Description of the task -
Copy each of the rows below character for character, keeping their order and line breaks.

———

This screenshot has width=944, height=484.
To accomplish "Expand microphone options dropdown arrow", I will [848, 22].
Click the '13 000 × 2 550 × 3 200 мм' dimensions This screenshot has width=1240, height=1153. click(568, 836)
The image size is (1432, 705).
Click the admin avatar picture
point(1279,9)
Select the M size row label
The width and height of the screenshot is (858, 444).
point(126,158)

———

Answer to the exercise -
This screenshot has width=944, height=484.
To accomplish "Expand microphone options dropdown arrow", I will [848, 22].
Click the '13 000 × 2 550 × 3 200 мм' dimensions This screenshot has width=1240, height=1153. click(568, 836)
The image size is (1432, 705).
Click the admin avatar picture
point(1279,9)
Select the M size row label
The width and height of the screenshot is (858, 444).
point(126,158)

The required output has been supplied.